Aus verschiedenen Windpotentialuntersuchungen von Anlagenbetreibern und einem örtlichen Energieversorger gibt es in Reichshof zwei grundsätzlich denkbare Windkraftpotentialgebiete. Zum einen im Bereich der heute bereits bestehenden Vorrangflächen bei Erdingen/Odenspiel und zum anderen im Bereich südlich und nördlich der Autobahn A4 im Bereich der Silberkuhle. (außerhalb des Naturschutzgebietes in Richtung Gemeindegrenze Drolshagen/Wenden). Diese Potentialgebiete müssen umfangreichen gutachterlichen Untersuchungen z.B. zum Arten- und Naturschutz unterzogen werden. Gleichzeitig ist unbedingt auf die Einhaltung
von Mindestabständen zur Wohnbebauung zu achten, um die Emissionen so gering wie möglich zu halten. Nach der Sommerpause wird das Thema in die Ratsgremien zur Beratung und Festlegung der weiteren Vorgehensweise eingebracht.
Wir müssen das Thema fachlich und sachlich fundiert bearbeiten, um gerichtsfest darüber entscheiden zu können, ob es ein weiteres Potentialgebiet für Windkraft gibt oder nicht.
Die Windkraftgebiete werden nicht weiterverfolgt, wenn Arten- und/oder Naturschutz durch gutachterliche Feststellung dieser Absicht entgegenstehen.

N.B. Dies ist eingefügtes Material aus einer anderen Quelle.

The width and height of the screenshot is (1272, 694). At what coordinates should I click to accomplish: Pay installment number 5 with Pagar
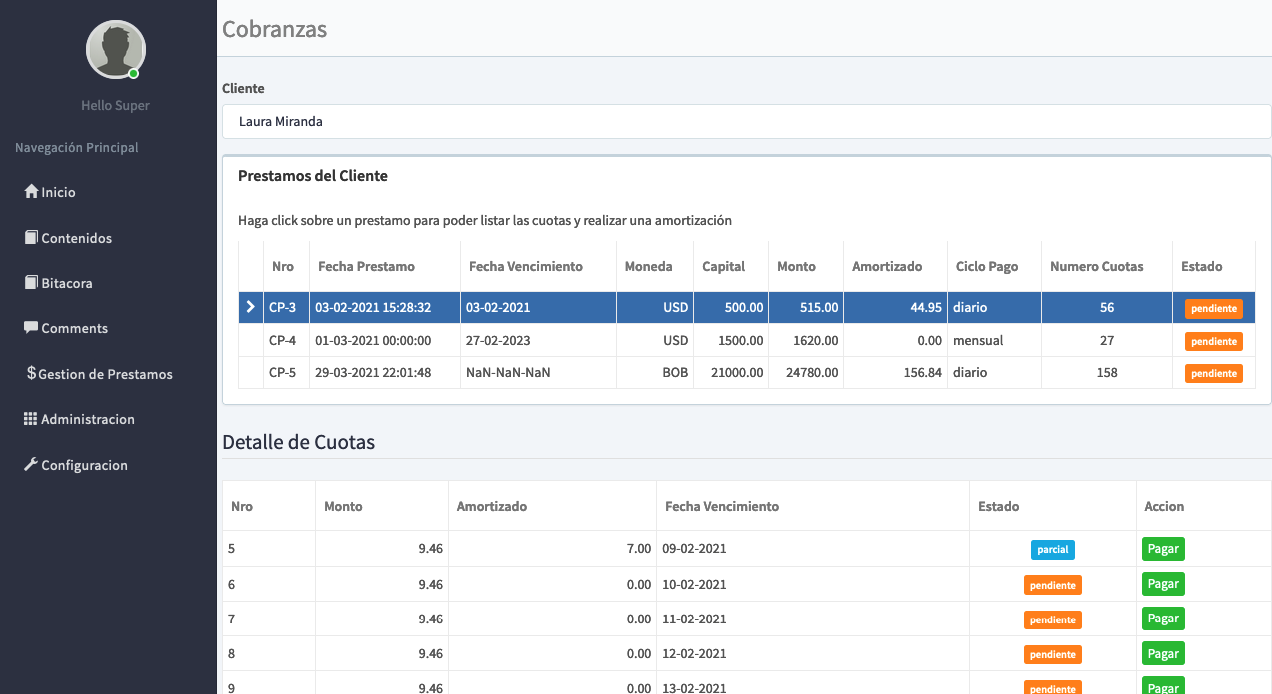click(1163, 549)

15. Fördern Sie weiter den Erhalt des Bürgerbusses?

Selbstverständlich werde ich mich weiterhin für den Bürgerbus einsetzen. Er ist ein wichtiges Instrument zur Verbesserung des ÖPNV auf ehrenamtlicher Basis.
Mein herzlicher Dank gilt allen Aktiven im Bürgerbusverein Reichshof.

16. Der Arbeitskreis Tourismus und Freizeit setzt sich seit 3 Jahren dafür ein, Reichshof als Ganzes zu sehen und nach außen zu präsentieren. Wie würden Sie den AK in Zukunft dabei unterstützen?

Ich stehe voll und ganz hinter dem Arbeitskreis Tourismus und Freizeit und seinem Orgateam und werde meine Unterstützung wie in den vergangenen Jahren uneingeschränkt weiter leisten.
Zielrichtung muss es zukünftig sein, sich noch weiter interkommunal mit den Nachbarkommunen zu vernetzen. Dazu ist es mir gelungen, dass Reichshof in den „Kooperationsraum Homburger Ländchen“ aufgenommen wird.
Rund um „Panarbora“ Waldbröl soll die Vermarktung der Region aktiv gestaltet werden. Hier wirken zum Beispiel mit: Waldbröl, Wiehl, Nümbrecht, Windeck, Reichshof und der Oberbergische Kreis sowie die Naturarena Bergisches Land.
Wir sind auf dem richtigen Weg und müssen unsere Gemeinde mit ihren Stärken im gesamten Gemeindegebiet weiter vermarkten und gemeinsam weiterentwickeln.